Despite the small effect sizes, the results highlight an interesting effect of the use of probiotic, prebiotic or synbiotic supplements on lipid profile, which was enhanced (total cholesterol and triacylglycerol levels were decreased, whereas HDL-cholesterol levels were increased). As an enhanced lipid profile is usually associated with a low incidence of diabetes-related complications, it is tempting to speculate that these results could be reproduced [73]. However, clinical outcomes were not evaluated in the majority of the studies we retrieved, and the follow-up period was too short to determine any long-term effects on morbidity/mortality. Interestingly, a meta-analysis of prospective cohort studies showed that the consumption of fermented milk was associated with a reduced risk of stroke, ischaemic heart disease and cardiovascular mortality events [74]. Therefore, probiotics and synbiotics could be additional treatments for individuals known to be at high risk of cardiovascular events and could be even combined with medications to treat dyslipidaemia.

A recent systematic review and meta-analysis investigated the predictive role of triacylglycerols as a risk factor for cardiovascular disease in people with type 2 diabetes and found that high serum triacylglycerol levels were associated with poor diabetes control and increased risk of cardiovascular disease [75]. Individuals with low levels of HDL-cholesterol have been reported to exhibit a deterioration in beta cell function [76], therefore decreasing triacylglycerol and increasing HDL-cholesterol levels with the use of probiotics, prebiotics or synbiotics may be helpful.

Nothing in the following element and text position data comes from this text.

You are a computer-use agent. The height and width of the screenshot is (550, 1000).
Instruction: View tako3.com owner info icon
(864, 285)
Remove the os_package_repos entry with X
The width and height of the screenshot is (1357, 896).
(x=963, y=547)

Our study has some limitations. Data extraction was not blinded, which is a potential source of bias, and the sample sizes of the studies were small. In addition, substantial heterogeneity was identified in the meta-analyses, and to address this, we performed sensitivity analyses to identify the differences between the studies. Moreover, it was a challenge to summarise the results of this review, since different probiotic bacteria were used in the supplements, including several Lactobacillus, Bifidobacterium and Streptococcus strains, some of them together with prebiotics, which may have increased the heterogeneity. Another important factor to consider in the interpretation of our findings is the doses of probiotics, prebiotics and synbiotics, which showed considerable variation among studies, and most studies did not mention the doses used. Another challenge was the wide range of duration of supplementation. Finally, the general quality of the studies led to increased risk of bias in some studies, which may have contributed to the heterogeneity in our analyses.

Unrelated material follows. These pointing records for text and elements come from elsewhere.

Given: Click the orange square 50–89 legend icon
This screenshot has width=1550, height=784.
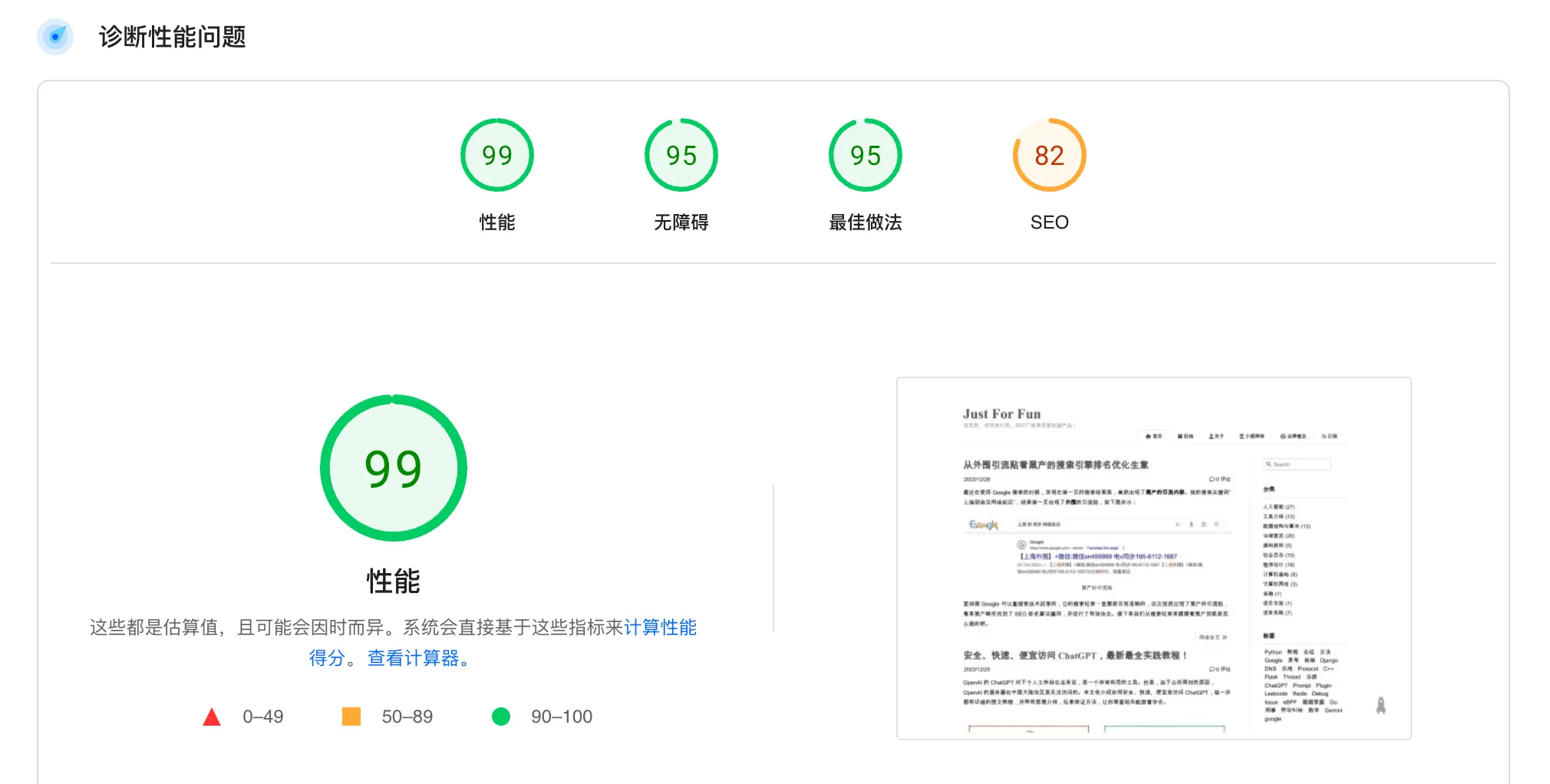Looking at the screenshot, I should click(351, 716).
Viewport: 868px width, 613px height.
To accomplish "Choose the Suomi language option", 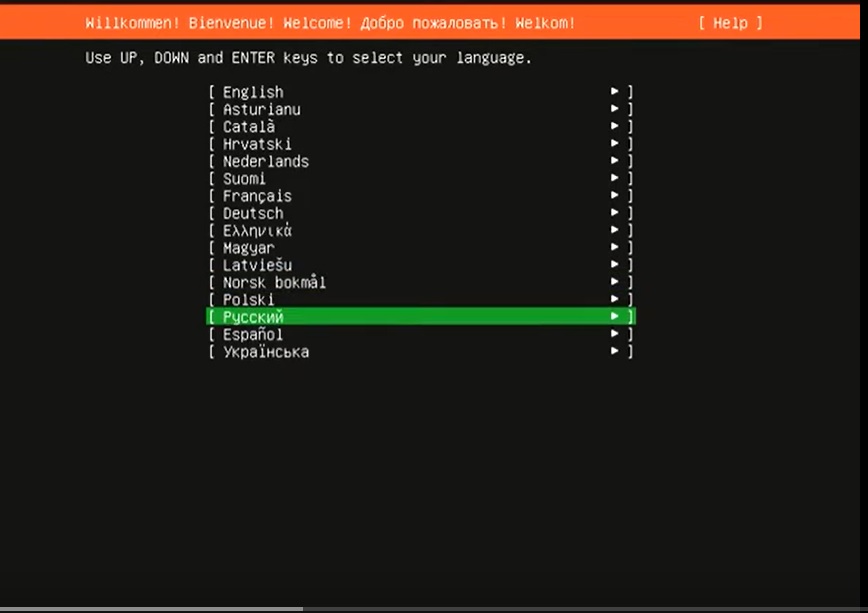I will pyautogui.click(x=421, y=178).
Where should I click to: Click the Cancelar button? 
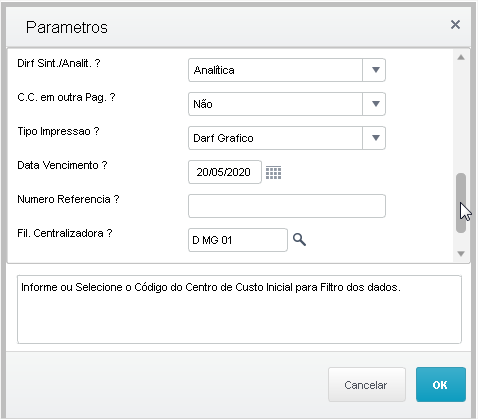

The strength of this systematic review is that we studied individuals with diabetes and our findings indicate the potential clinical use of probiotics, prebiotics and synbiotics in this group of individuals. Furthermore, we investigated multiple inter-related metabolic outcomes, so that concomitant effects would corroborate the effect of consistent use of probiotics, prebiotics or synbiotics. As we analysed a significant number of studies (n = 38), this suggests that the conclusions can be considered reliable.

In conclusion, in individuals with type 2 diabetes mellitus, use of probiotics, prebiotics or synbiotics was associated with improvements in metabolic variables, although the magnitude of these effects was low. Accounting for all included outcomes, our results support the use of probiotics, prebiotics and synbiotics as an adjuvant treatment for metabolic control in type 2 diabetes. The best bacterial strain and concentration remains to be determined. This review highlights the need for further intervention studies to determine the importance of specific bacterial strains, doses and treatment durations.